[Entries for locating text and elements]
↓

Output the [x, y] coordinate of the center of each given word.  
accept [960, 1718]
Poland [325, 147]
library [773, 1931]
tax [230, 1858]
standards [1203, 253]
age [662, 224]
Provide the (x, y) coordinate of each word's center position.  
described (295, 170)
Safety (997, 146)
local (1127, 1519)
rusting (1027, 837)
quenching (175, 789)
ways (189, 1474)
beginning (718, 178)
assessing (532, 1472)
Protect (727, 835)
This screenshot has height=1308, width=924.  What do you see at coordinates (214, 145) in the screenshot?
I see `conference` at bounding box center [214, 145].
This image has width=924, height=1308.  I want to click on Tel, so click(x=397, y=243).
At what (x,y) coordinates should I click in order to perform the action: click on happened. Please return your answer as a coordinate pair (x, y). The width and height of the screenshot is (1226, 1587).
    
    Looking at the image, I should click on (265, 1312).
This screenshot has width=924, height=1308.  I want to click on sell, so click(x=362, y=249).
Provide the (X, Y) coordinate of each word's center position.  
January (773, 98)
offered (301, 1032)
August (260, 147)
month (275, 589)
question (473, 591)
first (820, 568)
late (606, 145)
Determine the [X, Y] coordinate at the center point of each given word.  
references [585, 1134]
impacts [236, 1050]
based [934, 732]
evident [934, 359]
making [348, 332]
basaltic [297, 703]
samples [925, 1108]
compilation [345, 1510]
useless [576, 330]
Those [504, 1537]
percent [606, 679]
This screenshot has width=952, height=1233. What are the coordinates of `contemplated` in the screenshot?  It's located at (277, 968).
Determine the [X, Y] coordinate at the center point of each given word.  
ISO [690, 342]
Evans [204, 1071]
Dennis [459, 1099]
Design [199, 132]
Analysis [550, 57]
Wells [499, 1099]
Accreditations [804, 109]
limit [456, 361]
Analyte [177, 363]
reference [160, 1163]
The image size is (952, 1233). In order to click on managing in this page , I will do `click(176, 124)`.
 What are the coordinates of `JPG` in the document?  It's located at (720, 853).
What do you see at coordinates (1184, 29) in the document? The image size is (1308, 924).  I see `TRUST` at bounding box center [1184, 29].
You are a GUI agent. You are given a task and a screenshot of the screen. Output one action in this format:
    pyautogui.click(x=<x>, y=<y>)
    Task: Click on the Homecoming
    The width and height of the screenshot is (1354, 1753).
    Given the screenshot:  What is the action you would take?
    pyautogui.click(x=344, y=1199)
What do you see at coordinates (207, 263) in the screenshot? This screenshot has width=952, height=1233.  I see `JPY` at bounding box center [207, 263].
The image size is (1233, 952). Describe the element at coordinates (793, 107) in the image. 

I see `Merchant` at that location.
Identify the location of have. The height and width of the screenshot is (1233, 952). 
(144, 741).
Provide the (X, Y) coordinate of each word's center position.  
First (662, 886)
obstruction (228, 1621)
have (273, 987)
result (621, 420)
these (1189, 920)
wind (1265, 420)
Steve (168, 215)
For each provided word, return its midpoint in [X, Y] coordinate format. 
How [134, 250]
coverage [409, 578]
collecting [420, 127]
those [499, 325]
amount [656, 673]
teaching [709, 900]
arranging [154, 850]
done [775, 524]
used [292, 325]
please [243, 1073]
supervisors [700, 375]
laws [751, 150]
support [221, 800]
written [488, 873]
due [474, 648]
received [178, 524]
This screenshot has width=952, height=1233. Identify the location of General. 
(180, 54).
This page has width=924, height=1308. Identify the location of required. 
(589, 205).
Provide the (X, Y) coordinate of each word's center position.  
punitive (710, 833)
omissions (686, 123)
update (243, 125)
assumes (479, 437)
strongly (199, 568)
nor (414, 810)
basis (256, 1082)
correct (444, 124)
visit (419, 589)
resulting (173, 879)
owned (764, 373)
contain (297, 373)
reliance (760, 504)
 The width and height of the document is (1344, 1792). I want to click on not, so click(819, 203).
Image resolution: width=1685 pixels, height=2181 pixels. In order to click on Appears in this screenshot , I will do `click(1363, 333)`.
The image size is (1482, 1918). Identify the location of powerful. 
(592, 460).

↑

### Description of the task
Rewrite all the records, changing "center position" to "midpoint" everywhere it occurs and leaving everything else untouched.

### Solution to the exercise
Output the [x, y] coordinate of the center of each given word.  
accept [960, 1718]
Poland [325, 147]
library [773, 1931]
tax [230, 1858]
standards [1203, 253]
age [662, 224]
Provide the (x, y) coordinate of each word's midpoint.  
described (295, 170)
Safety (997, 146)
local (1127, 1519)
rusting (1027, 837)
quenching (175, 789)
ways (189, 1474)
beginning (718, 178)
assessing (532, 1472)
Protect (727, 835)
This screenshot has height=1308, width=924.  What do you see at coordinates (214, 145) in the screenshot?
I see `conference` at bounding box center [214, 145].
This image has width=924, height=1308.  I want to click on Tel, so click(x=397, y=243).
At what (x,y) coordinates should I click in order to perform the action: click on happened. Please return your answer as a coordinate pair (x, y). The width and height of the screenshot is (1226, 1587).
    
    Looking at the image, I should click on (265, 1312).
This screenshot has width=924, height=1308.  I want to click on sell, so click(x=362, y=249).
Provide the (X, Y) coordinate of each word's midpoint.  
January (773, 98)
offered (301, 1032)
August (260, 147)
month (275, 589)
question (473, 591)
first (820, 568)
late (606, 145)
Determine the [X, Y] coordinate at the center point of each given word.  
references [585, 1134]
impacts [236, 1050]
based [934, 732]
evident [934, 359]
making [348, 332]
basaltic [297, 703]
samples [925, 1108]
compilation [345, 1510]
useless [576, 330]
Those [504, 1537]
percent [606, 679]
This screenshot has width=952, height=1233. What are the coordinates of `contemplated` in the screenshot?  It's located at (277, 968).
Determine the [X, Y] coordinate at the center point of each given word.  
ISO [690, 342]
Evans [204, 1071]
Dennis [459, 1099]
Design [199, 132]
Analysis [550, 57]
Wells [499, 1099]
Accreditations [804, 109]
limit [456, 361]
Analyte [177, 363]
reference [160, 1163]
The image size is (952, 1233). In order to click on managing in this page , I will do `click(176, 124)`.
 What are the coordinates of `JPG` in the document?  It's located at (720, 853).
What do you see at coordinates (1184, 29) in the document? The image size is (1308, 924).  I see `TRUST` at bounding box center [1184, 29].
You are a GUI agent. You are given a task and a screenshot of the screen. Output one action in this format:
    pyautogui.click(x=<x>, y=<y>)
    Task: Click on the Homecoming
    The width and height of the screenshot is (1354, 1753).
    Given the screenshot:  What is the action you would take?
    pyautogui.click(x=344, y=1199)
What do you see at coordinates (207, 263) in the screenshot? This screenshot has width=952, height=1233.  I see `JPY` at bounding box center [207, 263].
The image size is (1233, 952). Describe the element at coordinates (793, 107) in the image. 

I see `Merchant` at that location.
Identify the location of have. The height and width of the screenshot is (1233, 952). 
(144, 741).
Provide the (X, Y) coordinate of each word's midpoint.  
First (662, 886)
obstruction (228, 1621)
have (273, 987)
result (621, 420)
these (1189, 920)
wind (1265, 420)
Steve (168, 215)
For each provided word, return its midpoint in [X, Y] coordinate format. 
How [134, 250]
coverage [409, 578]
collecting [420, 127]
those [499, 325]
amount [656, 673]
teaching [709, 900]
arranging [154, 850]
done [775, 524]
used [292, 325]
please [243, 1073]
supervisors [700, 375]
laws [751, 150]
support [221, 800]
written [488, 873]
due [474, 648]
received [178, 524]
This screenshot has width=952, height=1233. Identify the location of General. 
(180, 54).
This page has width=924, height=1308. Identify the location of required. 
(589, 205).
Provide the (X, Y) coordinate of each word's midpoint.  
punitive (710, 833)
omissions (686, 123)
update (243, 125)
assumes (479, 437)
strongly (199, 568)
nor (414, 810)
basis (256, 1082)
correct (444, 124)
visit (419, 589)
resulting (173, 879)
owned (764, 373)
contain (297, 373)
reliance (760, 504)
 The width and height of the document is (1344, 1792). I want to click on not, so click(819, 203).
Image resolution: width=1685 pixels, height=2181 pixels. In order to click on Appears in this screenshot , I will do `click(1363, 333)`.
The image size is (1482, 1918). Identify the location of powerful. 
(592, 460).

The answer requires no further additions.